Abstract
Cancer development is a multi-step process that leads to uncontrolled
tumor cell growth. Multiple signaling cascades are involved, some are
activated while other pathways are suppressed. To fathom these processes,
biomedical researchers use models of biological systems to integrate
diverse types of information. This ranges from multiple high-throughput
datasets and functional annotations to expert knowledge about biochemical
reactions and biological pathways. Such integrative systems are used to
develop new hypotheses and answer complex questions in precision medicine
such as what factors cause disease; which patients are at high risk; will
patients respond to a given treatment; how to rationally select a
combination therapy to individual patient, etc.
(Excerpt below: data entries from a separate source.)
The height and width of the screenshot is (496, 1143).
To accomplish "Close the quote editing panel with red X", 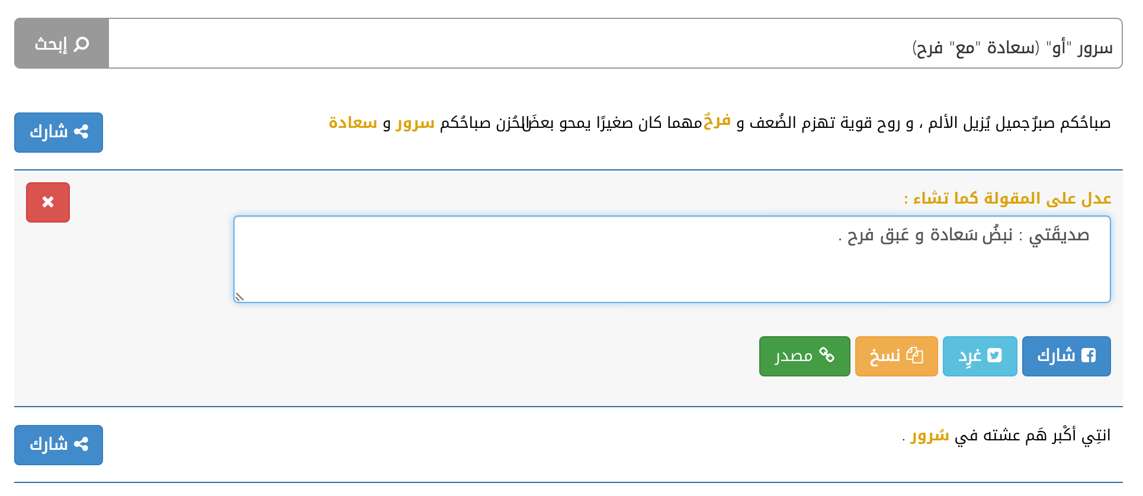I will (x=48, y=202).
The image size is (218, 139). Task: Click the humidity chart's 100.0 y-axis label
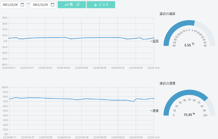click(4, 87)
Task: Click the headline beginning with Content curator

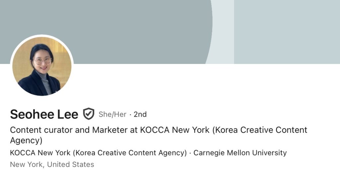Action: click(158, 135)
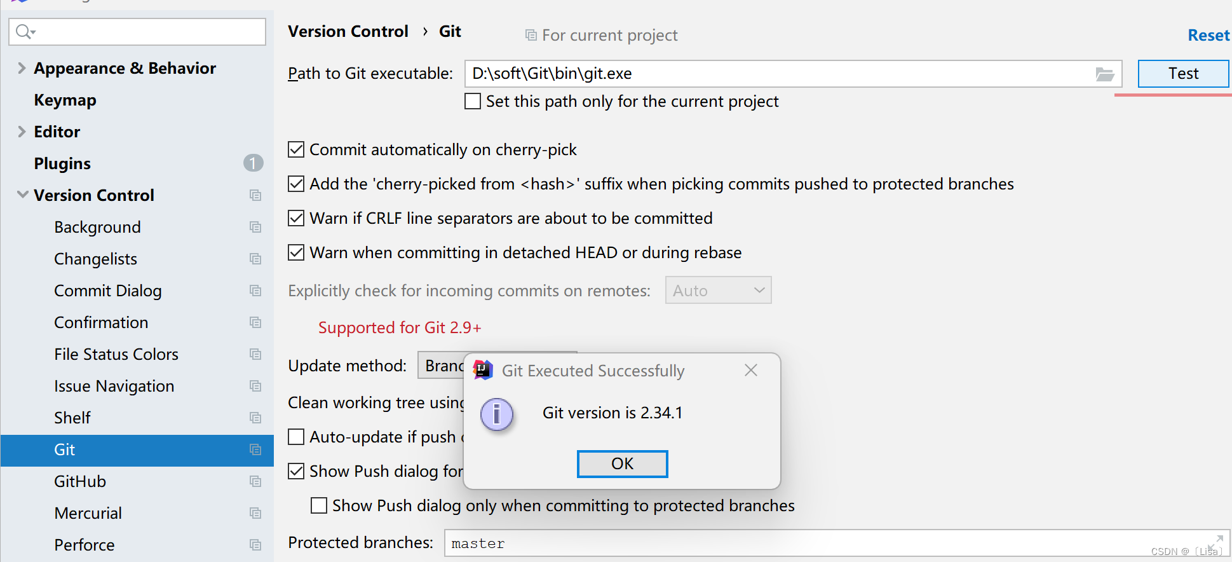Click the Reset link at top right
The image size is (1232, 562).
[x=1208, y=35]
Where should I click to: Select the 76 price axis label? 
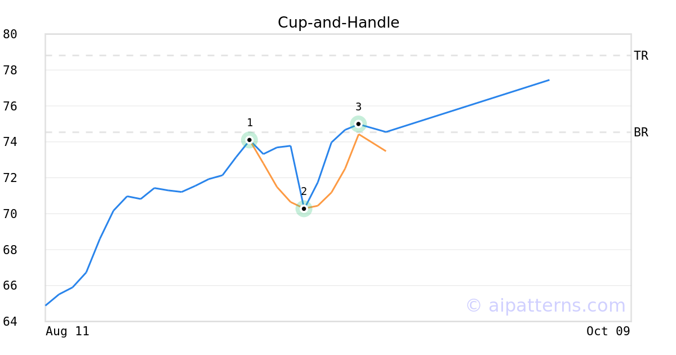coord(10,107)
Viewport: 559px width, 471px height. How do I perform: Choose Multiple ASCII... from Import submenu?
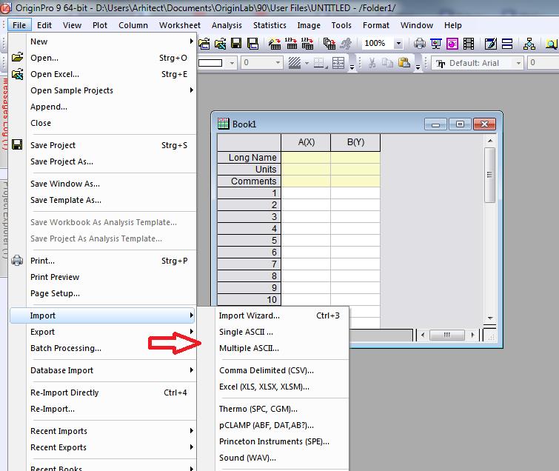tap(249, 348)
Precision medicine needs to be data-driven, and corresponding analyses
comprehensive and systematic. We will not find new treatments if only
testing known targets and studying characterized pathways. Thousands of
potentially important proteins remain poorly characterized. Computational
biology methods can help fill this gap with accurate predictions, making disease modeling more comprehensive. Intertwining computational prediction and modeling with biological experiments will lead to more useful findings faster and more economically.
These computational predictions already significantly improved human interactome coverage relevant to both basic and cancer biology, and importantly, helped us to identify, validate and characterize prognostic signatures, and identify potential novel treatments. Combined, these results may lead to unraveling mechanism_of_action for therapeutics, re-positioning existing drugs for novel use and, prioritizing multiple
candidates based on predicted toxicity, identifying groups of patients that may benefit from treatment and those where a given drug would be ineffective.